Luis Magaña, a veteran farmworker advocate from California’s Central Valley, celebrated this past weekend’s César Chávez Day by keeping the United Farm Workers (UFW) co-founder’s vision for farmworker justice alive. Magaña, the grandson of a Bracero migrant worker, organized with Chávez in the 1980s. Today, he visits essential farmworkers to help them advocate for their rights.

 

“Since the 1960s, United Farm Workers brought change to the farm fields of America,” CBS Sacramento reports. In recent years, farmworkers have won major union victories in states including California and New York. “However, Magaña said the new generation of migrant workers, many of whom come from indigenous parts of México and Central America, face the same old challenges,” including wage theft and workplace injuries. “He feels compelled to pick up where his predecessor left off.”

 

“It’s like César Chávez’s legacy stayed put in history books and not in the farm fields where workers remain,” Magaña told CBS Sacramento. Magaña had previously said that his commitment to farmworker justice made him a target of farm bosses. “He said he instead became more dedicated to the cause and became a full-time advocate for farmworkers,” WBAL reported in 2021.

 

Throughout the César Chávez Day weekend, the UFW account lifted up the first-person stories of essential farmworkers, who shared how labor wins have improved their day-to-day lives feeding America.

 

“Let me share with you about César Chávez,” said Rigoberto, a farmworker and UFW member. “The situation was that not so long time ago, the working conditions for the farmworkers were deplorable. The situation was that there were no toilets for the farmworkers, so they had to go in the bathroom in the field. I can imagine the humiliation they must have felt. Someone had to right this wrong and that person was César. Thanks to the workers, to the warriors who accompanied him in his struggles, he was able to make the change.”

 

For others, César Chávez Day 2024 was a day they’ll remember for the rest of their lives.
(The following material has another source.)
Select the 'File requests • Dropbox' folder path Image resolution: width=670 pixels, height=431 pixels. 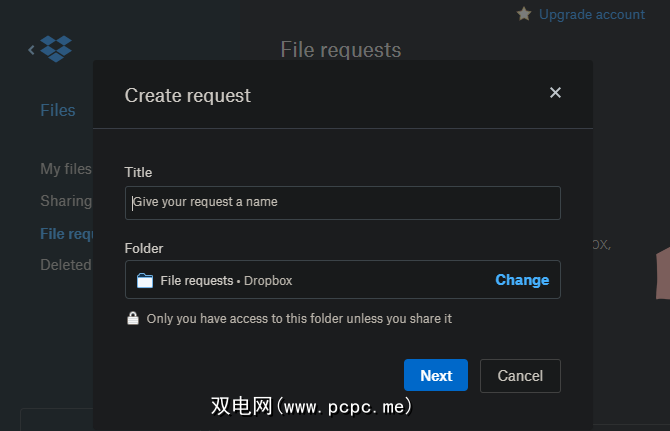[x=226, y=280]
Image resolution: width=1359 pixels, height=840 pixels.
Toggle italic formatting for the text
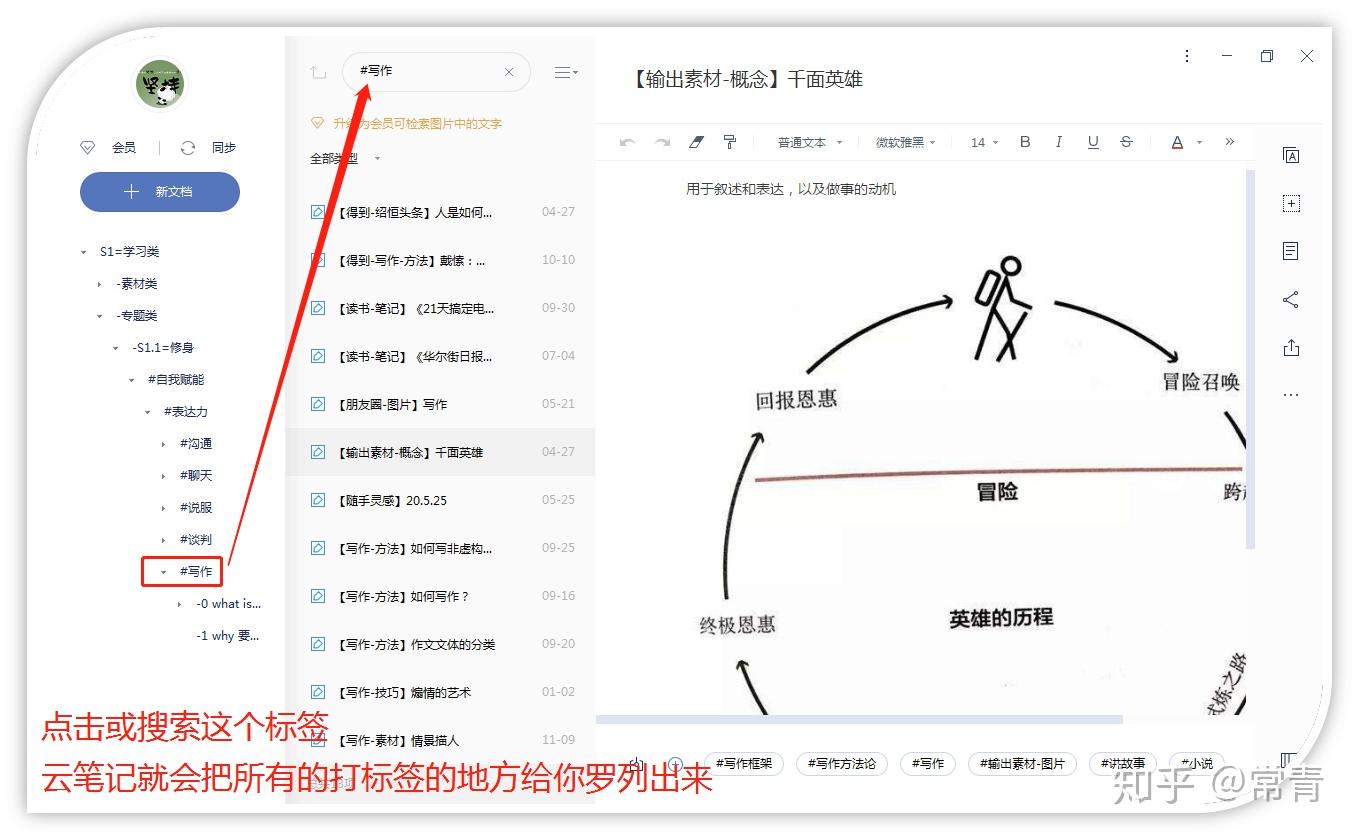1059,142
Over two dozen immigrants spanning eight nations were sworn in as U.S. citizens at a naturalization ceremony at the César E. Chávez National Monument in Keene, California. The site, a U.S. National Monument and former UFW headquarters, is the resting place of the labor leader and his wife, Helen.

 

Thanks to César Chávez, here we are still working with benefits, insurance and more. Let’s keep moving, compañeros. Let’s keep moving forward.”
José Isabel, Farmworker

 

Among the new Americans was Argenis Salazar, who is originally from Venezuela. He said he’s excited that he’ll be able to vote during a presidential election year, KERO reported. “I’m so happy because my two daughters are citizens already, and they really wanted me to be a citizen –to become a citizen,” Salazar told the outlet. “I am so happy. You can imagine how happy I am.” Paul Chávez, one of the surviving children of César and Helen Chávez, was also at the ceremony.

 

“One of the things that my father believed in was that people needed to be involved in their communities,” Chávez told KERO. “There’s some obligation to get involved in the civic and cultural and political affairs in their community, and to stand up for what they believe in. So we’re gonna welcome them and urge them to be good, active citizens.”

 

In a statement declaring March 31 “César Chávez Day,” President Joe Biden urged a recommitment “to fulfilling the fundamental vision of La Causa: to give every worker the dignity and respect they deserve and ensure everyone has a fair shot at the American Dream.”

 

“César Chávez defined extraordinary moral courage,” the president said. “He was a migrant farm worker who spent long, strenuous hours working in the fields. He and his fellow workers received unlivable wages and labored in unjust working conditions. Even then, a man of unyielding faith and an immovable spirit, Chávez saw every reason to pursue what he knew was the truth of this country: The people who put food on America’s tables and sustain our nation deserve their fair share.”

 

“Alongside legendary activist Dolores Huerta, he founded the United Farm Workers,” President Biden continued. “Ever since beginning their work in 1962, this union has led legendary marches, strikes, and boycotts. Chávez himself knocked on doors for years and fasted for weeks on end to bring light to issues facing farm workers. Together, they made historic progress, like earning farm workers the right to collectively bargain and ensuring safe working conditions and better pay. As a leader, Chávez not only empowered tens of thousands of farm workers to make their voices heard, he also inspired an entire generation of Latino leaders to forge a better future for all of us.”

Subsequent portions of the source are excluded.